When dealing with grid search input, every parameter is assumed to be a list of potential grid search combination values. decide_trades function gets called with every single combination of the list.

from tradeexecutor.strategy.cycle import CycleDuration
from pathlib import Path
from tradeexecutor.backtest.grid_search import prepare_grid_combinations

# This is the path where we keep the result files around
storage_folder = Path("/tmp/v5-grid-search.ipynb")

class StrategyParameters:
    cycle_duration = CycleDuration.cycle_1d
    rsi_days = [5, 6, 9, 8, 20]  # The length of RSI indicator
    eth_btc_rsi_days = 60  # The length of ETH/BTC RSI
    rsi_high = [60, 70, 80] # RSI trigger threshold for decision making
    rsi_low = [30, 40, 50]  # RSI trigger threshold for decision making
    allocation = 0.9 # Allocate 90% of cash to each position
    lookback_candles = 120
    minimum_rebalance_trade_threshold = 500.00  # Don't do trades that would have less than 500 USD value change

combinations = prepare_grid_combinations(StrategyParameters, storage_folder)
print(f"We prepared {len(combinations)} grid search combinations")

# Then pass the combinations to a grid search
from tradeexecutor.backtest.grid_search import perform_grid_search

grid_search_results = perform_grid_search(
    decide_trades,
    strategy_universe,
    combinations,
    max_workers=8,
    trading_strategy_engine_version="0.4",
    multiprocess=True,
)
__init__(dictionary, *args, **kwargs)#
Parameters:
  • dictionary (Dict[TKey, TValue]) –

  • args (Any) –

  • kwargs (Any) –

Return type:

None

Methods

__init__(dictionary, *args, **kwargs)

clear()

from_class(c[, grid_search])

Create parameter dict out from a class object.

get(k[,d])

is_grid_search()

Are these parameters for a grid search.

is_single_run()

Are these parameters for a single backtest run.

items()

iterate_parameters()

Iterate over parameter definitions.

keys()

pop(k[,d])

If key is not found, d is returned if given, otherwise KeyError is raised.

popitem()

as a 2-tuple; but raise KeyError if D is empty.

recursive(value)

setdefault(k[,d])

update([E, ]**F)

If E present and has a .keys() method, does: for k in E: D[k] = E[k] If E present and lacks .keys() method, does: for (k, v) in E: D[k] = v In either case, this is followed by: for k, v in F.items(): D[k] = v

validate_backtest()

Do a basic validation for backtesting parameters.

values()

iterate_parameters()[source]#

Iterate over parameter definitions.

Return type:

Iterable[Tuple[str, any]]

is_single_run()[source]#

Are these parameters for a single backtest run.

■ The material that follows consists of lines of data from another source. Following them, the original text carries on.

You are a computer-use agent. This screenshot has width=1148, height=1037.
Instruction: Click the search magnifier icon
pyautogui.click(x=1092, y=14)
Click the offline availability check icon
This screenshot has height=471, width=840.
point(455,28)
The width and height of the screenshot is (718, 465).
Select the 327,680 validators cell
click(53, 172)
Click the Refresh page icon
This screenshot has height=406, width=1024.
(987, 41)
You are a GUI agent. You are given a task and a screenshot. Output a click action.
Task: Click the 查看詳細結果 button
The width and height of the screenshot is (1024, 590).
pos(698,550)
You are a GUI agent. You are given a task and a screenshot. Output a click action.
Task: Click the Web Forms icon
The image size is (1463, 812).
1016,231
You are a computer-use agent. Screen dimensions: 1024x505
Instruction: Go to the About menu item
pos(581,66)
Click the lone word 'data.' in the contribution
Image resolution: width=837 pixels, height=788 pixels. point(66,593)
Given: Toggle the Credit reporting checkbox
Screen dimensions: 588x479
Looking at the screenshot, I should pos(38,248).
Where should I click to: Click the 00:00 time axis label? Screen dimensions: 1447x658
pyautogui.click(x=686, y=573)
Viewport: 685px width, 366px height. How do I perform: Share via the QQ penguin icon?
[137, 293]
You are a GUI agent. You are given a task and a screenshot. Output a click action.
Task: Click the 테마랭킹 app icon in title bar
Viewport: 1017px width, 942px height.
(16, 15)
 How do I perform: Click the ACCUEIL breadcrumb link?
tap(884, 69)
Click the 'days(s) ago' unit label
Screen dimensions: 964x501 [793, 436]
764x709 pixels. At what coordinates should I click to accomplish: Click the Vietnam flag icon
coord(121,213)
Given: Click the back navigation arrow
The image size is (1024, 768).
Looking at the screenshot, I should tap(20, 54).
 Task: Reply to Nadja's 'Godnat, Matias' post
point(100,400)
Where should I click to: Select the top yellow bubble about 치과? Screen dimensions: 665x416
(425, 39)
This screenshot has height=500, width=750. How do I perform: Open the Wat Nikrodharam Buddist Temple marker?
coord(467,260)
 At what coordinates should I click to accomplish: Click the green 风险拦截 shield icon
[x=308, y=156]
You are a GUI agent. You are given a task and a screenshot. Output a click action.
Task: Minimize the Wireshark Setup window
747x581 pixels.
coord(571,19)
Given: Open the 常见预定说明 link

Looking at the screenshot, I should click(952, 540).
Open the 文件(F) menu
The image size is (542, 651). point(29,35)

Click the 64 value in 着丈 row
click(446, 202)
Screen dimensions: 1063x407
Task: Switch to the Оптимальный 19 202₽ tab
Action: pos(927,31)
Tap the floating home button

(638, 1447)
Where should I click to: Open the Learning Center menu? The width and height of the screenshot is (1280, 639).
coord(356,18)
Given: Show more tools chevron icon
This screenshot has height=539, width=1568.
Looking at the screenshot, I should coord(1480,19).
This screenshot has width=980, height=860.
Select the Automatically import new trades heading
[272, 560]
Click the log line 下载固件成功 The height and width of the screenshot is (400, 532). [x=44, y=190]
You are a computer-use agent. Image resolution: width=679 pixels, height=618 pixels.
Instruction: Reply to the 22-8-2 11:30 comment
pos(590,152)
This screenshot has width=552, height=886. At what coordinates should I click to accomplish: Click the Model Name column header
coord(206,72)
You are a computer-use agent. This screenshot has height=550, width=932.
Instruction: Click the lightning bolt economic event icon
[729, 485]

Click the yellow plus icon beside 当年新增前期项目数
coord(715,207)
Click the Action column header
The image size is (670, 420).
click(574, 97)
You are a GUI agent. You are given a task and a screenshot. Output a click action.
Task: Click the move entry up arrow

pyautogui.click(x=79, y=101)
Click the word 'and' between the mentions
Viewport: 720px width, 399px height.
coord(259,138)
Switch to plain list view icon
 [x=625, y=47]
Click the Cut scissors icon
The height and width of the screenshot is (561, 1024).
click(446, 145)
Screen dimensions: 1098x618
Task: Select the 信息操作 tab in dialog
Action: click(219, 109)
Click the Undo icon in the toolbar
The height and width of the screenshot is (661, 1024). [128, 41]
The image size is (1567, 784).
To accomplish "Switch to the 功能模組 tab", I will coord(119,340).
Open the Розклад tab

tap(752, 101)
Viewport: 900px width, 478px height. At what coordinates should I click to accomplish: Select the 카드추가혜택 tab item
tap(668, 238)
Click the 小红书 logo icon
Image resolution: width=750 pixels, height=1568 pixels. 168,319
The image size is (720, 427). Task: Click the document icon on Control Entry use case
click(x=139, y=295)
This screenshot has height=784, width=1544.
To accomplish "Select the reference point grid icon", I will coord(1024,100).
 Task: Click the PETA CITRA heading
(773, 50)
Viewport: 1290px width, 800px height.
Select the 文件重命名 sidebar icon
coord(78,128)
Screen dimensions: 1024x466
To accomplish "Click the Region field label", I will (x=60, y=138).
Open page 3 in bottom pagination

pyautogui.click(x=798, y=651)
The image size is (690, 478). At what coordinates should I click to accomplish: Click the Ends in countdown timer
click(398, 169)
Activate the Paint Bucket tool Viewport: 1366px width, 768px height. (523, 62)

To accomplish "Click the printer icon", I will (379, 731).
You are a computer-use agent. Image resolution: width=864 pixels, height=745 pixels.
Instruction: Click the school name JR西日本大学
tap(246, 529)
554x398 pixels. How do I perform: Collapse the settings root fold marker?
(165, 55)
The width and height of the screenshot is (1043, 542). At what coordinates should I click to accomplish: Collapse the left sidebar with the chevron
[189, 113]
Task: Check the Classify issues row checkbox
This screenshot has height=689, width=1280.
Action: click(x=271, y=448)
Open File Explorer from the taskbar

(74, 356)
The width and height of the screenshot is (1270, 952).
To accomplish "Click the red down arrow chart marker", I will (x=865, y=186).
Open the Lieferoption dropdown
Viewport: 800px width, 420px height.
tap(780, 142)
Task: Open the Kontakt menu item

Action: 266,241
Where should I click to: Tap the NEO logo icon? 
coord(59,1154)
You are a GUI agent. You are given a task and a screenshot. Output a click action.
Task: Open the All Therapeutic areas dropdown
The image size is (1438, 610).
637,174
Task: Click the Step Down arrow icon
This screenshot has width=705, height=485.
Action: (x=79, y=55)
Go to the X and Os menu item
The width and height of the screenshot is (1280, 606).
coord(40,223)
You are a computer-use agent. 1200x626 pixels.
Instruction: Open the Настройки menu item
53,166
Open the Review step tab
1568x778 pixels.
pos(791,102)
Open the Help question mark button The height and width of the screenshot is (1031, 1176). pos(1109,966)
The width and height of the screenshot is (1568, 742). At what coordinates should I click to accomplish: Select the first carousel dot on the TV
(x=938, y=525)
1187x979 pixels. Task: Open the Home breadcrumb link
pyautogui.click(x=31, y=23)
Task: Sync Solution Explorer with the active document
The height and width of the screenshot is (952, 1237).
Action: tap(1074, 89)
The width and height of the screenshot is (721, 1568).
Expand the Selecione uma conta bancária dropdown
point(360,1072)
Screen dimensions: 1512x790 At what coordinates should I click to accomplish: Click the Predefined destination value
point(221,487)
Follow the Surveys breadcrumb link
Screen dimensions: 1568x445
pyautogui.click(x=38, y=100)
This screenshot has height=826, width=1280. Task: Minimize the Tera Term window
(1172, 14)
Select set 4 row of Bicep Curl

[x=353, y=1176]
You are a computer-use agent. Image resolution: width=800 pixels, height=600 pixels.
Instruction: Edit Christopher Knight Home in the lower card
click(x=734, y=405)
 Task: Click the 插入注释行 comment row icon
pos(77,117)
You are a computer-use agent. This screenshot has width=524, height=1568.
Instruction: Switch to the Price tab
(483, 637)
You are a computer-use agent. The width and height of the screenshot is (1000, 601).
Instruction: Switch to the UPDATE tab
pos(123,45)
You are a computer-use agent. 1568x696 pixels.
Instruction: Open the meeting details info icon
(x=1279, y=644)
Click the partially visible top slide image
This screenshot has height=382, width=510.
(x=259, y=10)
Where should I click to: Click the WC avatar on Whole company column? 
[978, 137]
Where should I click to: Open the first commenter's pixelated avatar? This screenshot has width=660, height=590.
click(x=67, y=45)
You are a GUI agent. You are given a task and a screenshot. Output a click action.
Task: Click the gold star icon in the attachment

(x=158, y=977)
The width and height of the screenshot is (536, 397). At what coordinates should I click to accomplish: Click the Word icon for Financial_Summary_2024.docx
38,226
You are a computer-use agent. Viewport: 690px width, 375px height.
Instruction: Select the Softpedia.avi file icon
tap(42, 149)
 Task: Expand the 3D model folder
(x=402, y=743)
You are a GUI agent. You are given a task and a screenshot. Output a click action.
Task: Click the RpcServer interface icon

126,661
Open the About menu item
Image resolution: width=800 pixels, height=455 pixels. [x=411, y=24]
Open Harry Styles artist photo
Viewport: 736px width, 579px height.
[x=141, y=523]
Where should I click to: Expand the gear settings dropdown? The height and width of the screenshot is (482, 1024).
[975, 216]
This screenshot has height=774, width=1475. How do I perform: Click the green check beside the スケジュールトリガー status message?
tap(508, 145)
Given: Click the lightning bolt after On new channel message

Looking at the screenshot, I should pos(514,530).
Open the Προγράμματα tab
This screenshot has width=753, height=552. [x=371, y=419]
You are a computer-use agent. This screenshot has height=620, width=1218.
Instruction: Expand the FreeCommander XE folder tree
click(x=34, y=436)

As opposite to the grid search.

Return type:

bool

Are these parameters for a grid search.

Search over multiple values.

Return type:

bool

validate_backtest()[source]#

Do a basic validation for backtesting parameters.

static from_class(c, grid_search=False)[source]#

Create parameter dict out from a class object.

  • Convert inlined class-style strategy parameter input to dictionary

Parameters:
  • grid_search

    Make grid-search style parameters.

    Every scalar input is converted to a single item list if set.